Reflections

by Pastor Doug Kings

The story is so bizarre you would be excused for thinking it was from The Onion. An Arizona Catholic priest is leaving his parish after it was disclosed that for over twenty years, he had been conducting baptisms without using the proper wording. He has baptized thousands of people, mostly children, during this time, and because of his mistake, church officials have declared that all these baptisms are invalid.

His offence? Instead of saying, “I baptize you in the name of the Father, Son, and Holy Spirit” he said, “We baptize you….” I have not read any explanation for the change, but I assume the priest wanted to emphasize the communal nature of the event: the community of the church is welcoming the newly baptized.

It’s a minor change and I kind of like it. But this is another case of church hierarchy insisting everyone color inside the lines. According to the bishop of the Phoenix Diocese, “The issue with using ‘We’ is that it is not the community that baptizes a person, rather, it is Christ, and Him alone, who presides at all of the sacraments, and so it is Christ Jesus who baptizes.”

The interpretation arises from the conservative Catholic view that a priest is Christ when administering the sacraments. That many lay people, as well as priests, gave up such a view long ago doesn’t matter to these authorities; it’s canon law.

Hopefully someone with a heart and brains in the Vatican will intervene and say the people baptized don’t have to suffer for the priest’s “error.” But they may not. Sadly there is a long history of church authorities of all kinds, including Lutherans, setting up rules, regulations and requirements for receiving the sacraments.

I cannot commune in a Catholic church, for example, though some priests wouldn’t care. But neither can I commune in most Missouri Synod Lutheran congregations. In both cases, inter-communion is not allowed where the denominations are not “in fellowship” with one another.

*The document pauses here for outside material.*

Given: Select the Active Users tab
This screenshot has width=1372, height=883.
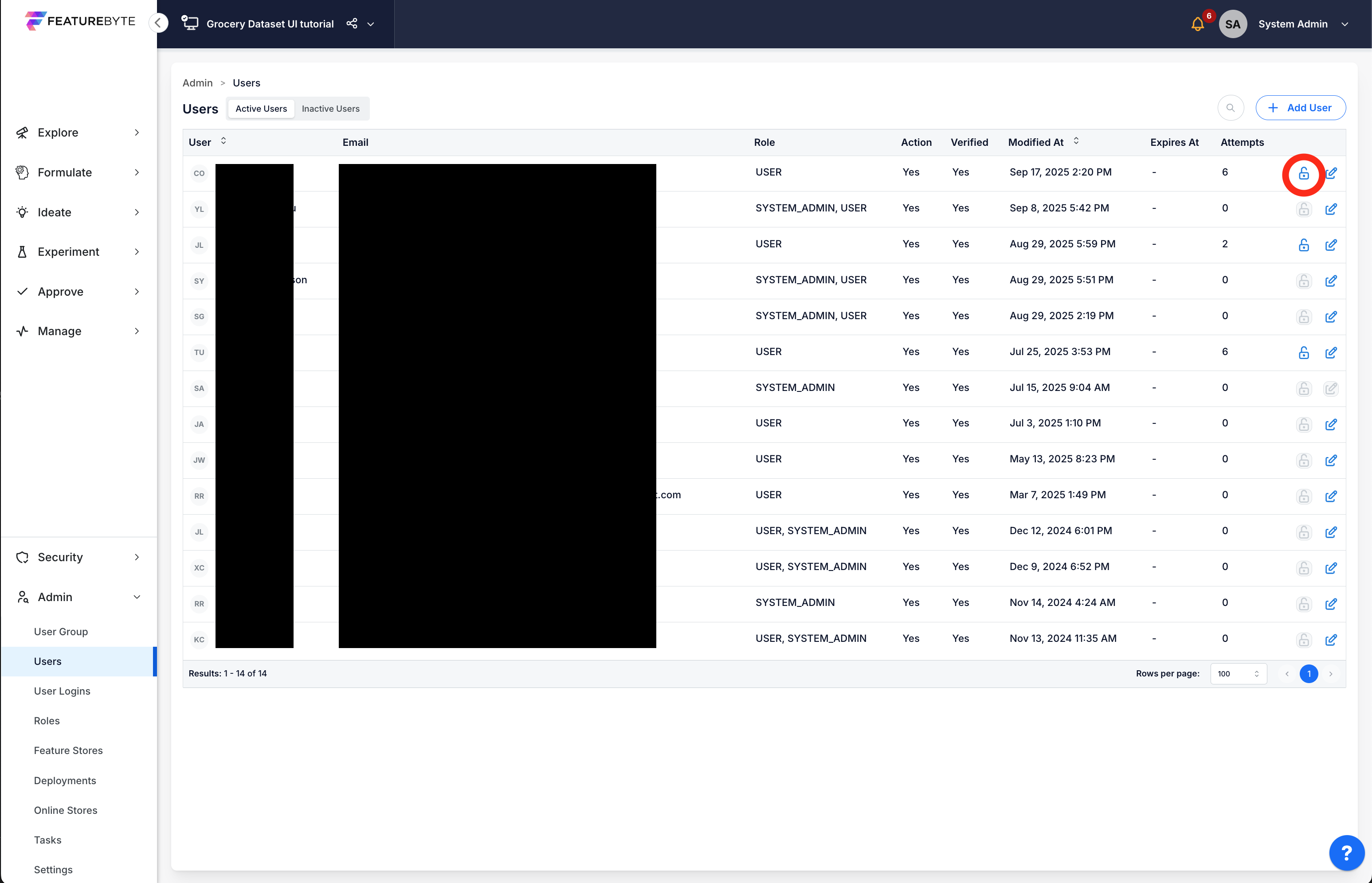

Nadia Bolz-Weber is a best-selling author, popular speaker, and ELCA pastor. She was the founder of House for All Sinners and Saints, a congregation ministering to the rejected and the down-and-out of metropolitan Denver. Last summer she published a blog post titled “On communion. Who gets to receive the goods?” In it she tells a story demonstrating how seriously she took her church’s name.

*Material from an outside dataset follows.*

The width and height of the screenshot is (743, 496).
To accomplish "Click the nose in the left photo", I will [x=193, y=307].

A young parishioner named Rachel had gone home to visit family. She called Bolz-Weber in tears.

“Nadia, I’m at my parent’s church and they’re serving communion and (her voice cracks) I’m not allowed to take it.” Rachel hadn’t thought much about her childhood church’s “closed table” (the term for when a church only allows certain people to take communion) until now. But she had spent a year with HFASS, a community centered around the grace of an unapologetically open table, and without even noticing it had happened, she had been changed by it. Every Sunday she had … [heard]these words: “We have an open table at House, which means that during communion, everyone without exception is invited to come forward at communion and receive the bread and wine – which for us is the body and blood of Christ.”

Bolz-Weber then explains the context for this inclusivity.

Jesus ate supper with more types of people than I myself would feel comfortable with. Sinners, tax collectors, soldiers, sex workers, fisherfolk, and even lawyers. And his LAST supper was the worst. He broke bread with his friends who were just about to abandon, deny and betray him. And yet, he took bread, blessed it, broke and gave it to these total screw-ups and said “this is my body, given for you, whenever you eat of it, do this in remembrance of me.” … And then what does the church do in remembrance of him? – try and keep the “wrong people” from receiving the Lord’s Supper.

A few days later, Bolz-Weber told Rachel’s story to a small group at the church. The spirit of inclusion had obviously infected all of them.

Without skipping a beat, Stuart (the church drag queen) said, “Well then we’ll just have to take her communion at the airport.” So at 10 PM on a Wednesday, eight of us showed up to Denver International airport with a cardboard chauffer’s sign that said “Rachel Pater” on one side, and “Child of God” on the other, and waited for her at the bottom of the escalator. We then made our way up to the interfaith prayer room. I spoke about how on the night Jesus was betrayed he gathered with his faltering friends for a meal that tasted of freedom, and then we handed her what had been withheld days before: the body and blood of Christ.

In seminary we learned one description of the sacraments was “visible words.” Sacraments are the gospel in tangible, physical form, a message Jesus proclaimed to and for everyone. Regulations and hoop jumping were never part of his ministry.

Telling someone their liturgical “welcome to the family” is invalid because of a grammatical error is exactly the mentality of the scribes and Pharisees which Jesus so pointedly condemned. So too is denying a place at the table to those who aren’t on the approved guest list. Are there NO limits to who can participate, some may ask? Perhaps there are, but I’m not going to waste time figuring them out. As Bolz-Weber concludes, erring in excluding is far worse than welcoming too many.

If we are to be judged for having gotten this wrong, let it be that we sat more at the table than fewer. Because it’s not our table. It’s God’s.

Blessings in your life and ministry.